Mittlerweile verfügt die Glockenbörse über eine große Kartei von suchenden Gemeinden, die auf ein Angebot warten. Bis eine für sie passende Glocke gefunden wird, können durchaus zwei bis drei Jahre vergehen. Umso größer ist die Freude auf allen Seiten, wenn eine Vermittlung gelingt. "Für die abgebenden Gemeinden ist es ein Trost, dass die eigenen Glocken ein zweites Leben bekommen", erzählt Wamsiedler.

Fast nach jeder Vermittlung bekommen er und sein Kollege Bilder und Videos aus den Käufergemeinden. Er erinnert sich an eine Vermittlung nach Slowenien: Vor einer Kirche, die mitten auf einem Berg stand, wurde ein großes Festzelt aufgebaut.
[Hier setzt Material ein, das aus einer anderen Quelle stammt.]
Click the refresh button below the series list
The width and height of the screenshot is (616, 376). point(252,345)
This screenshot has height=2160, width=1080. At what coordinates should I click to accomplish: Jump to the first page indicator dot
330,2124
Die Glocken kamen mit Blumen geschmückt auf einem Pferdefuhrwerk. Die ganze Gemeinde war versammelt und der Bischof segnete die Glocken aus Deutschland. "Das ist wirklich schön, solche Geschichten miterleben zu dürfen", sagt er lächelnd.

Jede vermittelte Glocke ist für den Katholiken Warmsiedler ein kleines Trostpflaster. Denn jede geschlossene Kirche macht ihn traurig. Er glaubt nicht, dass sich an dieser Entwicklung noch etwas ändern lässt. "Ich kann nur dafür sorgen, dass zumindest Teile der Kirchen, die uns wichtig sind, nicht einfach im Depot verstauben – sondern von Leuten weitergenutzt werden, die Freude an ihnen haben", sagt Wamsiedler. Er hofft so, ein kleiner Baustein zu sein bei der großen Aufgabe, verantwortungsvoll mit dem Erbe von Kirchen umzugehen.